**Pixel coordinate grounding data**

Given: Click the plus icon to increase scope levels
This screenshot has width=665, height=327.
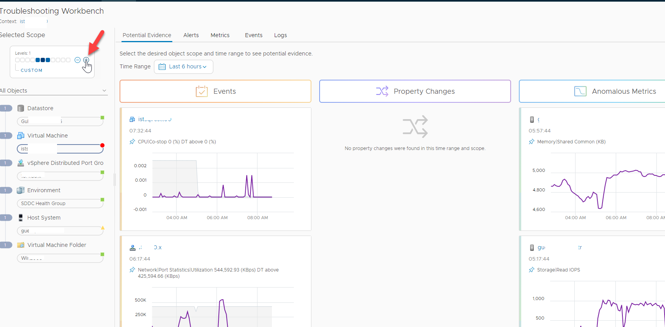Looking at the screenshot, I should 86,60.
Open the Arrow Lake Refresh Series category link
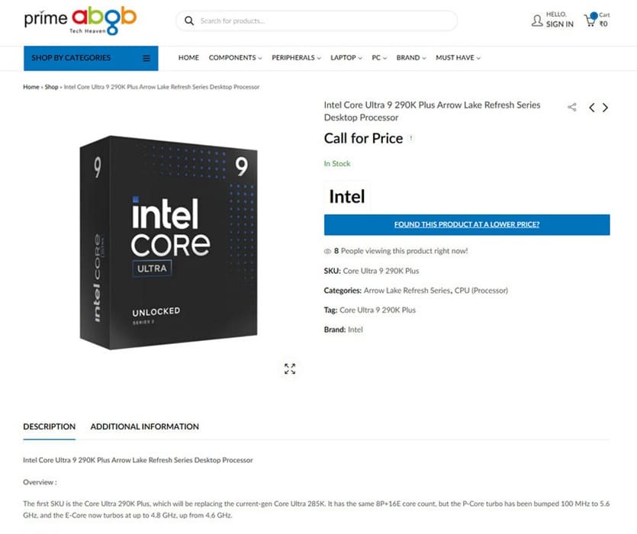 coord(407,291)
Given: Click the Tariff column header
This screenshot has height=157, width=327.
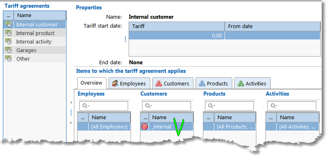Looking at the screenshot, I should [x=177, y=26].
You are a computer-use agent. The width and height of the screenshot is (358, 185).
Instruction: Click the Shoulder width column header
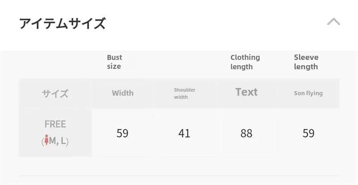tap(184, 93)
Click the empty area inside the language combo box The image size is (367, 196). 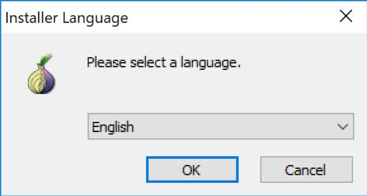[x=234, y=126]
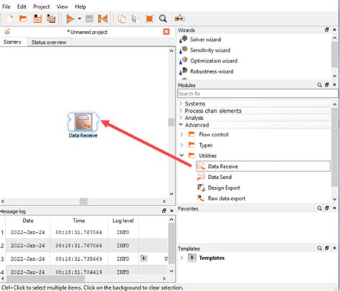Switch to the Status overview tab

tap(49, 42)
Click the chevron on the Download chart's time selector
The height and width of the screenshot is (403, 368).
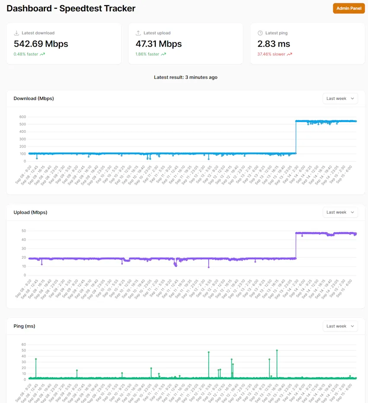[x=352, y=98]
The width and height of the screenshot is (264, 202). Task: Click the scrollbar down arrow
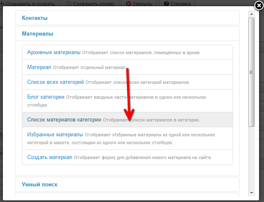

**What this task involves**
Exactly the lines from the one that contains "Click the chevron" through the final line of the records above are needed, given again word for word, with every picture left out.

**Problem solution**
Click the chevron on the Download chart's time selector
The height and width of the screenshot is (403, 368).
[x=352, y=98]
The width and height of the screenshot is (264, 202). Task: Click the scrollbar down arrow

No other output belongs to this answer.